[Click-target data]
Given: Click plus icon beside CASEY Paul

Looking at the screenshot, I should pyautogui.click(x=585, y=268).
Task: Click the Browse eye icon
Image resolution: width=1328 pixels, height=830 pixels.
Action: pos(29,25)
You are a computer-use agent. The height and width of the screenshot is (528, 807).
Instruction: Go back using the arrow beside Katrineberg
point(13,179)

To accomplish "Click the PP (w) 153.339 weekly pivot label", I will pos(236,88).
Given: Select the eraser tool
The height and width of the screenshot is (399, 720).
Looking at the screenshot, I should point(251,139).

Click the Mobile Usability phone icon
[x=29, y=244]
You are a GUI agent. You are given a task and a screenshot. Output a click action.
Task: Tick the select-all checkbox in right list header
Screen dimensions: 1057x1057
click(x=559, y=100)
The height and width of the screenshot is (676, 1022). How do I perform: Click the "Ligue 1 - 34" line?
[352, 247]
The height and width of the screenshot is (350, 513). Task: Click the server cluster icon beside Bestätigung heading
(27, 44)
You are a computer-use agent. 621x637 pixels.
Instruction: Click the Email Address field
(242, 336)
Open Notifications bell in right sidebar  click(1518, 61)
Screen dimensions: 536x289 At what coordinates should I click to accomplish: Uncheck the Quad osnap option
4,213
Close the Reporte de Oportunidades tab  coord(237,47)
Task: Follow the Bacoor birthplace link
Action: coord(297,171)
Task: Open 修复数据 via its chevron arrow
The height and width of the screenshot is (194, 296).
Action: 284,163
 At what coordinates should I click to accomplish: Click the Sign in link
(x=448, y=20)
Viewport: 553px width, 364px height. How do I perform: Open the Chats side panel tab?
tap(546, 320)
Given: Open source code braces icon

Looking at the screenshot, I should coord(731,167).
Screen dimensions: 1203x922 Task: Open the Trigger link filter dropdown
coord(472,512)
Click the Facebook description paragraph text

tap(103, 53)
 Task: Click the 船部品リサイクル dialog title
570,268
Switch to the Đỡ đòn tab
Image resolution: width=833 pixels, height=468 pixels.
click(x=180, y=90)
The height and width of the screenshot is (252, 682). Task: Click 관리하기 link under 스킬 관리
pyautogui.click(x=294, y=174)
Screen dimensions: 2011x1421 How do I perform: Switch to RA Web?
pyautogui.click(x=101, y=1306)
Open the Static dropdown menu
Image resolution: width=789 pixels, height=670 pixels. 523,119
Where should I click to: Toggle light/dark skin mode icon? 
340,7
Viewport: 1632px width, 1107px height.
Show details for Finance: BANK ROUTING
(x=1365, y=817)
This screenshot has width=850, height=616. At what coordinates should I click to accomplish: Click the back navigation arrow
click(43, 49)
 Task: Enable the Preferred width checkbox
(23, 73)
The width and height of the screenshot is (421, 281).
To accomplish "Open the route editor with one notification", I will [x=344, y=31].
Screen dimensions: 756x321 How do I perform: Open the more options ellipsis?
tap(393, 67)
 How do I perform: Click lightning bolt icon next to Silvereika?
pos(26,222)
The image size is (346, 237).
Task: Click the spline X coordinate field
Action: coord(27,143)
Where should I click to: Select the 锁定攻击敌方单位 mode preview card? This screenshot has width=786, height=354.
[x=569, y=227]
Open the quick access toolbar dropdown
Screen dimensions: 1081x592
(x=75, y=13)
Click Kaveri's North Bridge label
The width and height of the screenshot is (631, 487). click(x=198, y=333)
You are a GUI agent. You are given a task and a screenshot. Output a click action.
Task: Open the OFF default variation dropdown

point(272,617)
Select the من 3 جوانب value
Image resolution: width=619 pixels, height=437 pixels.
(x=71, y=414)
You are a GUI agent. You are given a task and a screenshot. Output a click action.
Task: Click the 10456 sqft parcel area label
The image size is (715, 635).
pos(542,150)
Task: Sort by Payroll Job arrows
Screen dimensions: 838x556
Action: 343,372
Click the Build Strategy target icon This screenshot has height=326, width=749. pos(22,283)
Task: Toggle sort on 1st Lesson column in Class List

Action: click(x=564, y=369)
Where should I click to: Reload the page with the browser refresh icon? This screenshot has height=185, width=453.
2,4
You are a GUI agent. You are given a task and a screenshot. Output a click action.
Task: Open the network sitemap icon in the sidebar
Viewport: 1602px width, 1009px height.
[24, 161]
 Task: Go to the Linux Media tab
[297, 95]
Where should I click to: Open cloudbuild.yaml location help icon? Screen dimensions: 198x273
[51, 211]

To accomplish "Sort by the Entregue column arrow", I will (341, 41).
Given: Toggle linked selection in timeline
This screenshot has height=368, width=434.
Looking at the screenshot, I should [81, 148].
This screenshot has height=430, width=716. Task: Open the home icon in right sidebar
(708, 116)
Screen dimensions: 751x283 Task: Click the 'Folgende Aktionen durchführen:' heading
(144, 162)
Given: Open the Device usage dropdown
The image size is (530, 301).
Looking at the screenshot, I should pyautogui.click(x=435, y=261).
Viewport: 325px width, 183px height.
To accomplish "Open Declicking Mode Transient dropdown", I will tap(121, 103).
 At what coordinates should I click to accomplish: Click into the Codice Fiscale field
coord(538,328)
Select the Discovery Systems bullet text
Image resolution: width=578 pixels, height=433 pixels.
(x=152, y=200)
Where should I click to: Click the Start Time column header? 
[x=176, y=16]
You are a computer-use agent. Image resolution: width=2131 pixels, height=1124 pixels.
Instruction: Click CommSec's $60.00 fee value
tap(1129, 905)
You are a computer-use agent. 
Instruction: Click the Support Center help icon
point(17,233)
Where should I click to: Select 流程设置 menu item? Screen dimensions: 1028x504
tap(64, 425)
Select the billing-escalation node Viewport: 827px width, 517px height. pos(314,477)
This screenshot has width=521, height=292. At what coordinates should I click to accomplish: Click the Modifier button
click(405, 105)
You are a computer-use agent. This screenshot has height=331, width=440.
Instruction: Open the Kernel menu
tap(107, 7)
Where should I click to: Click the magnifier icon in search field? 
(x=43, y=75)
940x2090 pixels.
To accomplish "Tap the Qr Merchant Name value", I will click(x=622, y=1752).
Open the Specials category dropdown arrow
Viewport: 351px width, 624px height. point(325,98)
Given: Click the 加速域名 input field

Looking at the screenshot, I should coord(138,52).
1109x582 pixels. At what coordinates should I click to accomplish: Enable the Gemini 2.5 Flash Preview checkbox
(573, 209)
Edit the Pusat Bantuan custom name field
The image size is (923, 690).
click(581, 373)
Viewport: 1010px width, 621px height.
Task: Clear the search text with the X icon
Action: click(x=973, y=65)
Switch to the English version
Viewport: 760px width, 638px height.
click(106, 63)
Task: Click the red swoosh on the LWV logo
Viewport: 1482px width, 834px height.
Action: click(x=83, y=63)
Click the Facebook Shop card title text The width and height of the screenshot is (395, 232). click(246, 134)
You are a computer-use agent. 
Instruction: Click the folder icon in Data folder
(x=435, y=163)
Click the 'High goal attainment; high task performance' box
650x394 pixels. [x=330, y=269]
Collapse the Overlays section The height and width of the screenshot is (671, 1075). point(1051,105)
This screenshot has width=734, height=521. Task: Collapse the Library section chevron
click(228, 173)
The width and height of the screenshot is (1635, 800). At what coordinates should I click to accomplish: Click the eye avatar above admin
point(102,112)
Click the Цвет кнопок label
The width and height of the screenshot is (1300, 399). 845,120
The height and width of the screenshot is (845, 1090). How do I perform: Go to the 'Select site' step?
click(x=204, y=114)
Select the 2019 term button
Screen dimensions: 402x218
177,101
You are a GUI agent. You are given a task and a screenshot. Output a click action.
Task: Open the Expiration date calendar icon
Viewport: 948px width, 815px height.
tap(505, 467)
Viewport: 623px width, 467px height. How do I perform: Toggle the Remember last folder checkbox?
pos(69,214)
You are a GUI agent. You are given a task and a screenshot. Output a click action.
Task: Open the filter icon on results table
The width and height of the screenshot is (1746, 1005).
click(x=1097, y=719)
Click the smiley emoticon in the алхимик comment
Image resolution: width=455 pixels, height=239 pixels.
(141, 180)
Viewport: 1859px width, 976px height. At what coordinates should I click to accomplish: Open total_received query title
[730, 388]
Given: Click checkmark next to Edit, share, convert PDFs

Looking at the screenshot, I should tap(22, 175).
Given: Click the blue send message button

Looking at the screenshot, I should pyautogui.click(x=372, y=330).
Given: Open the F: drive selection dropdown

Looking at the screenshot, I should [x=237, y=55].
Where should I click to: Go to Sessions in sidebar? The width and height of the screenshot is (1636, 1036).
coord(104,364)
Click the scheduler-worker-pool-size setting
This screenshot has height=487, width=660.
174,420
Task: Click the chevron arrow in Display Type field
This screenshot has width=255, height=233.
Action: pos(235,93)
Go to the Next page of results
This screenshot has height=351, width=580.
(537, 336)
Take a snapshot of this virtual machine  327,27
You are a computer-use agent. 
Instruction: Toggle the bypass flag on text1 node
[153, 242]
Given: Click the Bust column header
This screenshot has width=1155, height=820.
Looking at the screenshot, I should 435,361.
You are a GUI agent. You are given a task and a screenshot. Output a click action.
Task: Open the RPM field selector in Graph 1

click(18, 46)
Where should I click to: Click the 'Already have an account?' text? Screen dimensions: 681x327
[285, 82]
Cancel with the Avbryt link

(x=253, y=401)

### Task brief
Write out, as a numbered list and leaving out blank lines, the lines of the material between the line holding "Given: Click the blue send message button" and the line holding "Looking at the screenshot, I should [x=237, y=55].", inclusive.

### Worked solution
1. Given: Click the blue send message button
2. Looking at the screenshot, I should pyautogui.click(x=372, y=330).
3. Given: Open the F: drive selection dropdown
4. Looking at the screenshot, I should [x=237, y=55].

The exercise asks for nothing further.